Abstract Body (Do not enter title and authors here): Background:
Despite advances in large-scale GWAS and multi-ancestry meta-analyses, not all genetic contributors to atrial fibrillation (AF) have been fully identified. Foundational studies published between 2018 and 2019 established key AF risk loci but may have missed additional associations due to limitations in design, phenotype definition, or population structure. Using individual-level UK Biobank data, we conducted a de novo GWAS to identify novel AF-associated genes not reported in these earlier efforts.

Hypothesis:
We hypothesized that a de novo GWAS leveraging individual-level UK Biobank data would reveal novel AF susceptibility genes that were missed in prior large-scale summary-level GWAS, highlighting the added resolution provided by individual-level analyses.

Methods:
We performed a genome-wide association study (GWAS) of atrial fibrillation in approximately 500,000 UK Biobank participants. After standard quality control, genotypes were imputed to the Haplotype Reference Consortium panel. Association testing was conducted using mixed-effects logistic regression models adjusted for age, sex, genotyping array, and principal components of ancestry. Genome-wide significance was defined as P < 5 x 10^-7. We compared genome-wide significant loci with those reported in three foundational AF GWAS from 2018–2019 to identify novel findings.
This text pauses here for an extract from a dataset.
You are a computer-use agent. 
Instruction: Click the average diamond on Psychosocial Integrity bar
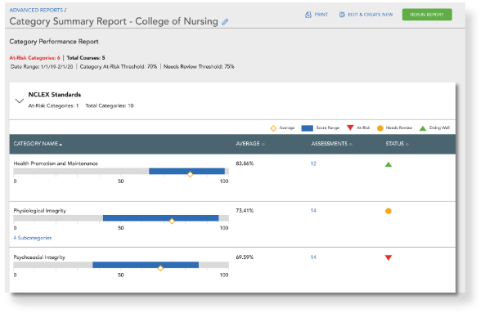(x=160, y=268)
Functional annotations were obtained using OMIM and curated cardiovascular gene ontology resources.

Results:
We identified 18 genome-wide significant loci associated with AF (P < 5 x 10^-7). Of these, eight loci—mapped to ESR2, ITPR2, KANSL1, KLHL3, OBSCN, PLEKHM1, RARS2, and ZBTB7B—had not been reported as genome-wide significant in the foundational GWAS. These genes demonstrated robust statistical association and biologically plausible links to AF. Functional annotations implicated them in calcium signaling (ITPR2), sarcomeric integrity (OBSCN), transcriptional regulation (ESR2, ZBTB7B), and ion homeostasis (KLHL3), supporting their candidacy as novel AF susceptibility genes.

Conclusions:
This de novo GWAS of atrial fibrillation in the UK Biobank identified 18 genome-wide significant loci, including eight novel candidate genes not previously reported in foundational studies. These findings underscore the power of individual-level genetic analysis in uncovering previously unrecognized AF risk loci and lay the groundwork for future investigations integrating transcriptomics, proteomics, and therapeutic discovery.